Assault on the National Congress of Brazil by decision of Jair Bolsonaro

In a new epiphany of unease, a crowd chose a symbolic building as a frame for its protest. On 6 January 2021, Trump supporters stormed into the United States Capitol to try to overturn the election of Biden; and on 8 January 2023, Bolsonaro followers broke into the National Congress of Brazil in an attempt to cancel Lula’s win. The two largest countries in America, whose 332 and 210 million inhabitants add to over half of the continent’s population, expressed in this way the ideological, political, and emotional division caused by the erosion of institutions, a process that also affects several European countries, including our own. The collapse of the historic political parties in Italy or France, and the dysfunctions of the widely admired British democracy, are echoed in the growing polarization of the public sphere in Spain, which saw mass protests blocking the access to the parliaments of Madrid or Barcelona, and now witnesses the tarnishing of dialogue inside.
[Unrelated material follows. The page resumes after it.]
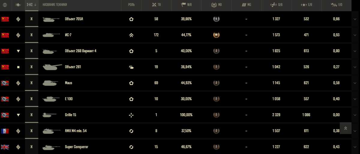Expand the Maus row with its chevron
360x154 pixels.
click(x=355, y=83)
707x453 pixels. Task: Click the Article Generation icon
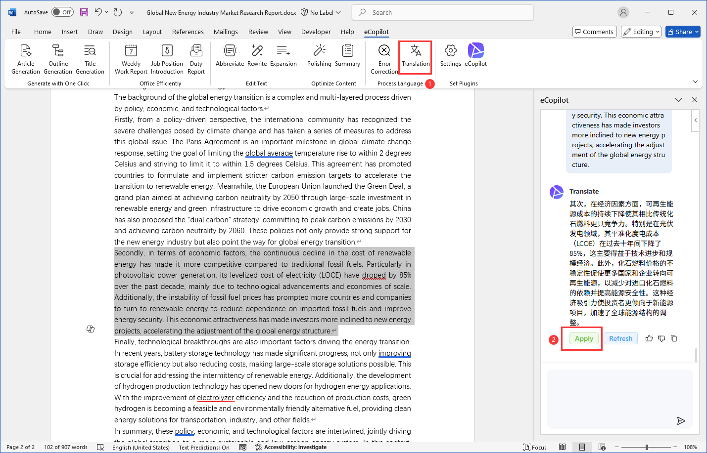(26, 51)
The beauty of the images showing protesters dressed in the colors of the flag and spread out on the ramps and platforms of the Congress like the chorus in a titanic opera should not confuse us, because that same seduction can be found in the Nuremberg Nazi rallies, with press photographers taking on today the role of Leni Riefenstahl and the material architecture of Niemeyer supplying the order that at the Zeppelinfeld was provided by military discipline and by Speer’s Cathedral of Light. The mob that at the Three Powers Plaza also assaulted the Supreme Court and the Palacio dó Planalto also offered images of vandalism that cannot aesthetically compete with those crowned by the dome of the Senate or the bowl of the Chamber of Deputies, and it is no surprise that these were chosen for the covers of newspapers, but the aestheticization of antidemocratic protest recalls the ominous label of sublime that someone gave to the orchestration of the 9-11 criminal attacks.

However, the perception of architectural works invaded by crowds has an appeal that contrasts with their frequent presentation as empty objects or spaces, frozen sculptures that barely show their role as stages for life. For instance, it was fascinating to see the Faculty of Architecture and Urbanism of the University of São Paulo, the masterpiece of João Vilanova Artigas and Carlos Cascadi, packed with students gathered in an assembly, and it was also enthralling to contemplate the image of the Casa del Fascio in Como, the best building by Giuseppe Terragni, as the backdrop of a mass listening to Mussolini announce through speakers Abyssinia’s annexation, and this in spite of the opposite ideological content of the two episodes, and in spite too of the known manipulation of the second photograph. Those crowds before eminent architectures are now only a historic testimony, but those on screens and covers today represent a social fracture and a cautionary warning about the fragility of democracies.